**Work item:**
Return the lines below exactly as they appear, please, starting with the first and ending with the one that contains "MONTANHA E NEVE (120, 155)".

**Exercise input:**

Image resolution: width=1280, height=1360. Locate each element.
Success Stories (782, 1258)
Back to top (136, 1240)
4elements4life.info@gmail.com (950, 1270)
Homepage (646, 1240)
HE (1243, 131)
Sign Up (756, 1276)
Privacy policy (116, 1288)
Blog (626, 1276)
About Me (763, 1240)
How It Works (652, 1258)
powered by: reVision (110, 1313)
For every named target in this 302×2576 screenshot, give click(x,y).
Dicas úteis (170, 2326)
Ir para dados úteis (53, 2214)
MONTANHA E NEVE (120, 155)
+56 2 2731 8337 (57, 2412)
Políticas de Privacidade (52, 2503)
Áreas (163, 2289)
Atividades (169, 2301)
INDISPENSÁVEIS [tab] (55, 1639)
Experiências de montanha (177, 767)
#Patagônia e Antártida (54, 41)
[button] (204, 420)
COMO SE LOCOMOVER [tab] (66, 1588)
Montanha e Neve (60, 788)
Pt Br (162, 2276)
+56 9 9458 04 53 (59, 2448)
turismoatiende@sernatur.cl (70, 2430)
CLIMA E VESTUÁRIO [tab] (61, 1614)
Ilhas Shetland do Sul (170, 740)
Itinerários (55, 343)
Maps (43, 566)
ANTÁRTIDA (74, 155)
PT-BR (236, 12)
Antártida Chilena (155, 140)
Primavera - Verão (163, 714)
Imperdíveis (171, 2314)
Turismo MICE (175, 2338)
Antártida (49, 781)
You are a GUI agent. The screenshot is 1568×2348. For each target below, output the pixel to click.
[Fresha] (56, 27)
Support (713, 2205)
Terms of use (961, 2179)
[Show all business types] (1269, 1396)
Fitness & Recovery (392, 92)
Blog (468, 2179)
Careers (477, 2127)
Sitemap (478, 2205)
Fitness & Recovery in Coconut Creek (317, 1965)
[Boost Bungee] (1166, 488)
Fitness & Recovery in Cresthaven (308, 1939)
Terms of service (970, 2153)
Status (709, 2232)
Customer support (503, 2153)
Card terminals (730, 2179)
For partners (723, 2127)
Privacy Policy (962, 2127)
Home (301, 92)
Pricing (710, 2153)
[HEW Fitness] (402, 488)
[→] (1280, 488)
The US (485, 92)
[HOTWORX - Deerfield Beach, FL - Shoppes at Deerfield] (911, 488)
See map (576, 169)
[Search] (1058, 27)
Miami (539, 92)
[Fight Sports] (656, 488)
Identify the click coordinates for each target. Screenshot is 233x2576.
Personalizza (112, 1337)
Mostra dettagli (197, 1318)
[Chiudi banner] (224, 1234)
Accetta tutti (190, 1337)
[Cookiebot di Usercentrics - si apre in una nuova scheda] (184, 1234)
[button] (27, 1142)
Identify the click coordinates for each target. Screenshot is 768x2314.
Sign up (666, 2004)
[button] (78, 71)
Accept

**Exercise answer:**
Image resolution: width=1280, height=1360. Locate each element.
Success Stories (782, 1258)
Back to top (136, 1240)
4elements4life.info@gmail.com (950, 1270)
Homepage (646, 1240)
HE (1243, 131)
Sign Up (756, 1276)
Privacy policy (116, 1288)
Blog (626, 1276)
About Me (763, 1240)
How It Works (652, 1258)
powered by: reVision (110, 1313)
For every named target in this 302×2576 screenshot, give click(x,y).
Dicas úteis (170, 2326)
Ir para dados úteis (53, 2214)
MONTANHA E NEVE (120, 155)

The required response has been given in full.